Tuesday, January 1, 2008

The Cento

The Cento was a rather uncommon type of classical poem which, nevertheless, does, I think, typify the symbolic literary species. It appeared to be one thing but beneath its surface it concealed another; in several cases, the centos were Christian apologies masked behind classical texts and in the best constructed examples more could be learned from familiarity with the underlying text than just from the superficial message

A cento was a poem constructed entirely from the lines of another poem, usually from Homer or from Virgil. The word cento comes from the Greek kentron, point or spur, a meaning which is transferred to needle and thence to needlework and then to patchwork which thus describes the finished result of the poem. It may seem a childish thing to attempt and indeed it was recognized that a cento was, at the least, a recreational activity, a game, although writing poetry in classical times and the Renaissance was regarded as an acceptable even desirable activity for a gentleman of leisure. Andreas Alciato, for instance, the jurist and father of the emblem genre, acknowledges that he wrote his Book of Emblems during his leisure hours thereby indicating that he did not put much store by his work although, contrary to his expectations, his little book went through 180 editions in the next two centuries. You just never know what is going to be a best seller! In fact, the amount of neoLatin poetry written in the Renaissance was so vast that in the standard work on the subject, The Companion to Neo Latin Studies (Leuven, 1998), the authors, Ijesewijn and Sacre, state that the 1,100 pages of the study is hardly enough to contain even an outline of the subject.

But I digress. Of the centos that survive, sixteen are based on the Aeneid and were written between 200 and 500 CE, there are Greek centos using Pindar and Anacreon, Ovid's work in malos poetas based on Macer, the Homeric cento of Eudocia and the 11th century, Christus Patiens, derived from lines of Euripedes and at one time believed to have been composed by Gregory of Nazanzius. There were centos, now lost, mentionned by Quintilian and Tertullian. The Homeric cento of Eudocia, wife of the Emperor Theodosius, is perhaps the best known. It was originally written by Bishop Patricius a generation earlier and Eudocia, in about 425 CE corrected and expanded this work to a total of 2,500 lines. It uses the words of Homer to tell the Christian story.

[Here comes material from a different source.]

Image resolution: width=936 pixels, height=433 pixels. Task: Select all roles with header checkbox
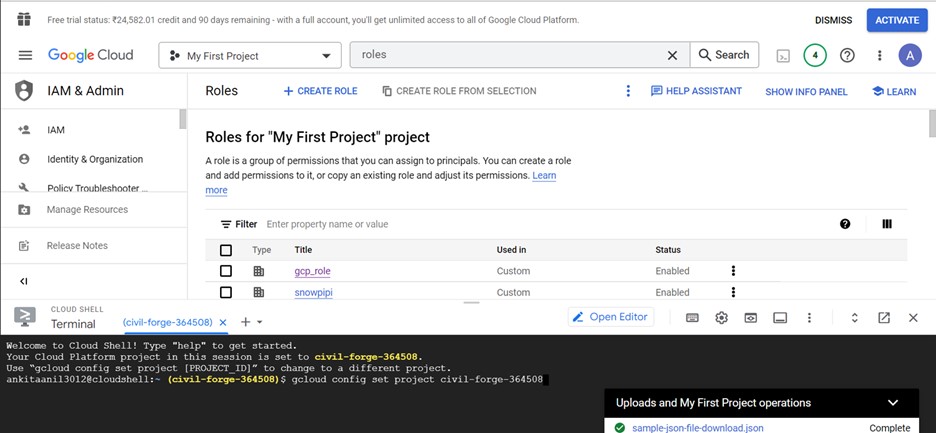coord(226,250)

The best know Virgilian cento is that by Ausonius, Cento Nuptialis, written in the late 4th century which contains a helpful preface setting out the rules governing the composition of centos, in particular, that each extract from the original poem should only be one line long indicating that it is no easy thing to compose a seamless cento. Ausonius also compares his composition to the Greek game of stomakion in which pieces of bone could be rearranged to form shapes. He relates the circumstances of the composition of his cento which resulted from a challenge from the Emperor himself to see who could write the better piece. This, of course, put the competitive Ausonius in a very delicate position. He tells how he did indeed win the challenge but only just!

Centos were first published in the Renaissance by Aldus in 1505 in an edition containing Eudocia's work and now, according to Renouard, 'infinitely rare and precious'. It was reissued in 1541 and 1544. A new edition was published by Henry Estienne in 1578 which includes the Virgilian cento of Proba and additional material including a Greek paraphrase of the Gospel of St. John by the Egyptian Nonnus and, in some copies, proverbial phrases extracted from Homer. Apart from these, Octave Delepierre in his 1875 book on the cento, details nearly 60 poems or fragments, from the Renaissance or after, which he characterizes as centos.

For the Renaissance, then, the popularity of the cento demonstrates, even if only in caricature, that tension felt by writers of the time between their desire, on the one hand, to emulate the great authors of Greece and Rome, to return in Petrarch's words to the 'pure radiance of the past' and, on the other, to produce something original of their own, a tension revealed by the antiCiceronian debate between Scaliger and others on the one side and Erasmus with his supporters on the other. To some extent, a compromise was reached in the rhetorical imperative of mimesis in which a single phrase could be rewritten in a multitude of ways. Erasmus in his De Copia gives the example of 200 ways to express a single idea; Henry Estienne in his 1570 edition of the Anthologiae Graecae translates a single epigram in 106 different ways and in his Parodiae Morales of 1575 shows how a single line can be progressively modified so that the parody becomes increasingly bizarre. The rhetorical educational tradition which required memorizing, dissecting and reconstructing the classical texts can be viewed as achieving its highest moments in the cento format.